DINO BUZZATI - Le Desert des Tartares

La mort ? Pour en parler de manière directe, il semble qu’il faille immanquablement tourner autour du pot. André Breton choisit par exemple d’évoquer le temps et sa fuite mouvante : "le revolver aux cheveux blancs". Classe, mais la réalité peut paraître beaucoup plus tragique : tombe, poussière tu redeviendras poussière, mais pourquoi bon sang ? Le destin, machine infernale et gourmande…

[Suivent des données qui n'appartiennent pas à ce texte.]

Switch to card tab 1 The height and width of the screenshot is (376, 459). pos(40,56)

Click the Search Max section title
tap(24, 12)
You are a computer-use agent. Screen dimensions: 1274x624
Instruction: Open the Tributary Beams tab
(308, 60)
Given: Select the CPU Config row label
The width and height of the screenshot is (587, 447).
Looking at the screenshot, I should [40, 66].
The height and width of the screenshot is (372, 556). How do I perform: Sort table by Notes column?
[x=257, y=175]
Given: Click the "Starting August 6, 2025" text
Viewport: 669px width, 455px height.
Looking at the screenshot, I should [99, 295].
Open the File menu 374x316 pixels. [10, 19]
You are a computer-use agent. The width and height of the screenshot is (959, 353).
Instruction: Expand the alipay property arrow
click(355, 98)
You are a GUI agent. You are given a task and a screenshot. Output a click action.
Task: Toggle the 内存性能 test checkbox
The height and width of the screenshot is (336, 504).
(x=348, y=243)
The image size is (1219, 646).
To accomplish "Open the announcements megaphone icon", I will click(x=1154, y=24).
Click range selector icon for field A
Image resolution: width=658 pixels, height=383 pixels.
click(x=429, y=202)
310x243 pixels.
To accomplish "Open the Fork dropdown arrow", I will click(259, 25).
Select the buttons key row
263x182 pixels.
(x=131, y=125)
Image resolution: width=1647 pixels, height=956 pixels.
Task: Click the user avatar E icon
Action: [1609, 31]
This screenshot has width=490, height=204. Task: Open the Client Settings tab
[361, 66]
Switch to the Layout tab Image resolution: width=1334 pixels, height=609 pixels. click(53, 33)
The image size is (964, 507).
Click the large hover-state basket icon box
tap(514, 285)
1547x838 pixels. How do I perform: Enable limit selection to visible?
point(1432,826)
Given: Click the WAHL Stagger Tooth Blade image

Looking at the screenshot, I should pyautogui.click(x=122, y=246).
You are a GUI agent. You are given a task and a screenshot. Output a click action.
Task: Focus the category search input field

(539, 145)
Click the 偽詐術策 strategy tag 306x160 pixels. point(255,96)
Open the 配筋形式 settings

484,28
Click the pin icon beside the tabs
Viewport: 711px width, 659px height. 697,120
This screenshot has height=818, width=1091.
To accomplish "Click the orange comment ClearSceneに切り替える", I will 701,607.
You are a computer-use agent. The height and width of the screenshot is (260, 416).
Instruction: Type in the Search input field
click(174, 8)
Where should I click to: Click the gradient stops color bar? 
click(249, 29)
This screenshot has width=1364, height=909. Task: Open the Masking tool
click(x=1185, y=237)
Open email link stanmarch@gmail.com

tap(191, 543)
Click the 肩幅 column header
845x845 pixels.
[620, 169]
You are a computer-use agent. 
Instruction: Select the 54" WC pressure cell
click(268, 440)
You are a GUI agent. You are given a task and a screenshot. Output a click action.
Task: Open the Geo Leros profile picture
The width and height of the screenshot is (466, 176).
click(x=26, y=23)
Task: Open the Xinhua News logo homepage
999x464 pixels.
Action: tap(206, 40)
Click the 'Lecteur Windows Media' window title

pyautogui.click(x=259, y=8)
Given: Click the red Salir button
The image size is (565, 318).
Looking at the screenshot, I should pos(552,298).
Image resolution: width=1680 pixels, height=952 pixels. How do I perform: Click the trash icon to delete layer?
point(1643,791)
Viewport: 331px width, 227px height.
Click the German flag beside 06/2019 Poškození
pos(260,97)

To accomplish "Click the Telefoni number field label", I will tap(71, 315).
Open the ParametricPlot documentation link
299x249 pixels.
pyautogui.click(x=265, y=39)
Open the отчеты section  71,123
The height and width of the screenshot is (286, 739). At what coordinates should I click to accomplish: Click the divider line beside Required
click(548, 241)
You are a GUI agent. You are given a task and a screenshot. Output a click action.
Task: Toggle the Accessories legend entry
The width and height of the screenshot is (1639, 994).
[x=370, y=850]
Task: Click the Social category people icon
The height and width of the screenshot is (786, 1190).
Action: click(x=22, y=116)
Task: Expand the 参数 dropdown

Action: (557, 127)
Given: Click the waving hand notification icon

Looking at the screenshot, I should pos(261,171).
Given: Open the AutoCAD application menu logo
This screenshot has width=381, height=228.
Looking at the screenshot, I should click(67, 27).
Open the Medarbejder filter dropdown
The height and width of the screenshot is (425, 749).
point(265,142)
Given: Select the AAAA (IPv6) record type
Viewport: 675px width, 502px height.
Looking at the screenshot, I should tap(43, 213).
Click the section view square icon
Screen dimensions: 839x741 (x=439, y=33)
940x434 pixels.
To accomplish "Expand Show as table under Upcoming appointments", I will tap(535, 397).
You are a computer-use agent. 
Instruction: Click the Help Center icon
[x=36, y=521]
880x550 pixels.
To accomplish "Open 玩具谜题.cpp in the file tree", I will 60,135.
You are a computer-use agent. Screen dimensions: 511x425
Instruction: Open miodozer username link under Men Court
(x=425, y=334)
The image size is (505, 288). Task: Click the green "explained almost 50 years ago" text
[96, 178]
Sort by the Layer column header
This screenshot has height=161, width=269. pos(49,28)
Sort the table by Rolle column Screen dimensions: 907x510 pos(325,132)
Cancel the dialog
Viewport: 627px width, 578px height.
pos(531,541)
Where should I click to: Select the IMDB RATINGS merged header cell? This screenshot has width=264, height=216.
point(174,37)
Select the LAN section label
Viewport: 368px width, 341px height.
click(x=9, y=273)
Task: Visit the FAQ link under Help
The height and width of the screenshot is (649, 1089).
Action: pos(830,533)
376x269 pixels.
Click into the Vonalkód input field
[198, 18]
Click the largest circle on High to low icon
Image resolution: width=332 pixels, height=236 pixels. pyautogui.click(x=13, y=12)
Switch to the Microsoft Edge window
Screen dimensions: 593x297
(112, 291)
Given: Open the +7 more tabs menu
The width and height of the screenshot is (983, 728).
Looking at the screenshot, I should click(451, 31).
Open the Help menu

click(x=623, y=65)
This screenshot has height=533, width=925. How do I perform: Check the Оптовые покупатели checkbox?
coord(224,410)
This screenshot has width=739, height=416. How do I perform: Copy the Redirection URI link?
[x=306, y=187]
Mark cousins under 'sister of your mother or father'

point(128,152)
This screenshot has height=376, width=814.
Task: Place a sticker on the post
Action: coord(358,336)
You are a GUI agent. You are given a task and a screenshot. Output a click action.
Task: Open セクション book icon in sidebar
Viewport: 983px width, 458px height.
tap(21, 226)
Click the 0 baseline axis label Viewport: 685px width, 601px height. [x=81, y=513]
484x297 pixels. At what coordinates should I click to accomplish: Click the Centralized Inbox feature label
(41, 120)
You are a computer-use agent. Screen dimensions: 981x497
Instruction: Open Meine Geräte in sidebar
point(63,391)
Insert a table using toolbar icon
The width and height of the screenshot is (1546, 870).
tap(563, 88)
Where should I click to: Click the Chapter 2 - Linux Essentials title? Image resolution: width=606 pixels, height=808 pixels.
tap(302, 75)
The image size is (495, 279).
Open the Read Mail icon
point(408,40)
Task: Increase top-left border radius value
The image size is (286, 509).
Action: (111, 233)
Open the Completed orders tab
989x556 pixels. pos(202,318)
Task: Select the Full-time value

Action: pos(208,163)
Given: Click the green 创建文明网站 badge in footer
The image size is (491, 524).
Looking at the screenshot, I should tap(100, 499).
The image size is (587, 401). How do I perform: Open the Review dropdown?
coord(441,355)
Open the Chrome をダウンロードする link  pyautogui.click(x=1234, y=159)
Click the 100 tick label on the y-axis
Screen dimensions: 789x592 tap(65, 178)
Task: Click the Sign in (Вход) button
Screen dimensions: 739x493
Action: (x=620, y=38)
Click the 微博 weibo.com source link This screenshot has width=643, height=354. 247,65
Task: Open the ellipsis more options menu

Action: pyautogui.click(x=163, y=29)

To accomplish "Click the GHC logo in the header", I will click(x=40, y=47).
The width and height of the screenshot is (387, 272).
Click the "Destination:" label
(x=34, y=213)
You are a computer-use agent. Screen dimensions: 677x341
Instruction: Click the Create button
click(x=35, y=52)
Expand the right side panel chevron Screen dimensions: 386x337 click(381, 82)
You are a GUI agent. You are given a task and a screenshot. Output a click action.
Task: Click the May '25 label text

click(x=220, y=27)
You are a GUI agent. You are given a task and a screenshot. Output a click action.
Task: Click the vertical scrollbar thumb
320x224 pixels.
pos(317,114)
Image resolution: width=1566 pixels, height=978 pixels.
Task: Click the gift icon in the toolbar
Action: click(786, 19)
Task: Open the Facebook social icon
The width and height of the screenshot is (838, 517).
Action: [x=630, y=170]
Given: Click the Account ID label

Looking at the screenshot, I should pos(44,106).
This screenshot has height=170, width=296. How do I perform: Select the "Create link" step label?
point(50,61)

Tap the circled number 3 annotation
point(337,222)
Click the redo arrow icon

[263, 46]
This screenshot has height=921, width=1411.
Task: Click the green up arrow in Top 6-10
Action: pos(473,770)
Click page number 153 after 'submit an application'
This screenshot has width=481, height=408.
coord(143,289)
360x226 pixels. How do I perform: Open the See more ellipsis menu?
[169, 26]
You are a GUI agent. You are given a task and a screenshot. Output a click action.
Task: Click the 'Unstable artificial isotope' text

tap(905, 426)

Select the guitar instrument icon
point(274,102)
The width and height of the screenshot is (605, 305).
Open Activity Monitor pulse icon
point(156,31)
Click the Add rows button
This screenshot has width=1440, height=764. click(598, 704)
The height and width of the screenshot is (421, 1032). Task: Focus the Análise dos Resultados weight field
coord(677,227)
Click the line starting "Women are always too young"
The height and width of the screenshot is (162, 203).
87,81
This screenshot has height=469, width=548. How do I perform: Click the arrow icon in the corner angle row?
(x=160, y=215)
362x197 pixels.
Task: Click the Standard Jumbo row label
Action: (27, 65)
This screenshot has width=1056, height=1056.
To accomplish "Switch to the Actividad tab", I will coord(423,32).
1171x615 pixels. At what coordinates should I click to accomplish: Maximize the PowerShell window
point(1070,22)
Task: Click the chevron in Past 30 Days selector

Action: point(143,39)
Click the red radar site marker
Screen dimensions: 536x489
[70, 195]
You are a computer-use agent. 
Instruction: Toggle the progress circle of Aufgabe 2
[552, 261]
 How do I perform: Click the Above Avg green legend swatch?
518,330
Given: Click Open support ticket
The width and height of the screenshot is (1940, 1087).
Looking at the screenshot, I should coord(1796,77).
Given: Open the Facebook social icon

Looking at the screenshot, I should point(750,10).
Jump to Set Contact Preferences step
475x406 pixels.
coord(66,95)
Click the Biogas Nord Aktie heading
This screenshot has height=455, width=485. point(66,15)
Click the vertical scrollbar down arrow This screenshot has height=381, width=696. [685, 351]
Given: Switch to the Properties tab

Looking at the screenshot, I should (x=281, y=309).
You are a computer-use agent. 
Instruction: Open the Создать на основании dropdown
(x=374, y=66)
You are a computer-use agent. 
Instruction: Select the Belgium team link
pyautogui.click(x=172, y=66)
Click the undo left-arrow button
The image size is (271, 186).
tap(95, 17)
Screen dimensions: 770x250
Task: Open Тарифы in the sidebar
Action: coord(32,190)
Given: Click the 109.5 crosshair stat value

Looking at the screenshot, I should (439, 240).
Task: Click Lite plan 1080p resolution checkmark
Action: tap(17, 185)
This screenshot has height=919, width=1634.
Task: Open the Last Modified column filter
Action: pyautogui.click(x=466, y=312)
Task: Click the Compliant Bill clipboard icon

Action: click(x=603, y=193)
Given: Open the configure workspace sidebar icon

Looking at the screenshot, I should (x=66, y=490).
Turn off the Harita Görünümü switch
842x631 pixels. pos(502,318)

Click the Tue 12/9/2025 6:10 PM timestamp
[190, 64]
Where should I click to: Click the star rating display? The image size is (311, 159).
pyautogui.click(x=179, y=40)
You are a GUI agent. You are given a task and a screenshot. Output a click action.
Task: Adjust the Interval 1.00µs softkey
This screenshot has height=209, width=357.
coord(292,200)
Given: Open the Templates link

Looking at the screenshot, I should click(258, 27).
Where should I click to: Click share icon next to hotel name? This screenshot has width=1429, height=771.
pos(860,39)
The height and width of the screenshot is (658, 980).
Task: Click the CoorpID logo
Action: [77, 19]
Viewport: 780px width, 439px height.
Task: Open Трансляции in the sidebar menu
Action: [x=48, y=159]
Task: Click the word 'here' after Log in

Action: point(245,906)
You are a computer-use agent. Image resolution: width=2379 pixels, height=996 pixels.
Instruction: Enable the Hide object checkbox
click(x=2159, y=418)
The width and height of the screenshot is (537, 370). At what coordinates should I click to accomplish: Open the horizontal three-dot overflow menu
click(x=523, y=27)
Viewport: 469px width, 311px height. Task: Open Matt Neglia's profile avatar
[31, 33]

Arnoldo Mondadori/Robert Laffont :: 1945/1949 :: acheter ce livre

Le 20ème siècle fut plus qu’un autre égoïste et absurde : existentialiste ? Les livres, les actes, les témoignages ne manquent pas. Tiens un ouvrage dépasse : Le Désert des Tartares ? Cela me fait penser que je n’ai jamais compris cet engouement autour du steak tartare. Mais de quoi parlons-nous ? De la mort pardi, de cette fin qui, si l’on prend le temps de lever les yeux, est au-dessus de nous telle l'épée de Damoclès…. Changeons d’axe : Buzzati, rire bavard : l’Italie, les voitures, les jolies romaines, les profiteroles, des images cartes postales semblables aux disques du dernier des Bevilacqua : Christophe, la Dolce Vita ?

Au fort de Belonzo
qui domine la plaine
d'où l'ennemi viendra
qui (le) fera héros...

Ecrit en 1940, publié en 49, Le Désert des Tartares, comme Harry Potter, est un best seller. En clair, il se vend autant que des boîtes de conserves Buitoni. Pourtant, il n’est pas épais, plutôt court, qui plus est l’auteur ne s’est même pas foulé à nommer ses chapitres. Il n’y a même pas de suite, même pas de figurines, et son héros : un certain Giovanni Drogo, inconnu à La Fiorentina, enfin Giovanni est un loser fini, pire que Le Dude Lebowski.

Drogo est beau et sent bon le sable chaud lorsqu’il atterit au fort Belonzo. Comme tout les jeunes gens de son âge, il rêve d’une grande carrière. La télé réalité n’existe pas encore, mais tout va bien, l’armée ou l’église, le rouge et le noir, sont biens présentes. Giovanni Drogo, militaire fier, par un concours de circonstances étranges, se voit affecté dans un endroit qui l’est encore plus : le FORT BELONZO.

Jusqu’alors il avait avancé avec l’insouciance de sa première jeunesse, sur une route qui, quand on est enfant, semble infinie, où les années s’écoulent lentes et légères, si bien que nul ne s’aperçoit de leur fuite.

Ainsi, quelques machines aux rouages secrets se mettent en marche, mais non; humain après tout et à partir de ce moment : quelque chose cloche. Vices ? Pêchés ? Orgueil ? Ce ne sont que des mots vidés de leurs sens, la réalité est tout autre…

Drogo n’échappe pas à la règle et pourtant il cherche à échapper à sa réalité, à son quotidien, mais à son contact, avec les années et les expériences, il découvre une paix douce et langoureuse : appelons cela le confort.

A mon sens, trop parler de l’histoire, de la narration de ce livre est inélégant au possible : ce serait casser le charme étrange que Buzzati a créé avec son œuvre et qu’il est préférable d’en préserver les vertus, du moins, ne serait-ce que pour les futurs lecteurs.

Ainsi je vais synthétiser le plus simplement, c’est amusant parfois.

A guerrier sans honneur, pas de belles couronnes

Ils se levèrent du divan. Elle se taisait, comme attendant que Drogo lui parlât, et elle le regardait peut-être avec un restant d'amour. Mais les pensées de Giovanni, à la vue du jardin, s'envolèrent vers les maigres prairies qui entourait le fort : là-haut aussi, la belle saison était proche, de courageuses petites plantes pointaient entre les cailloux. C'était peut-être à ce moment-ci, des centaines d'années auparavant, que les Tartares étaient arrivés.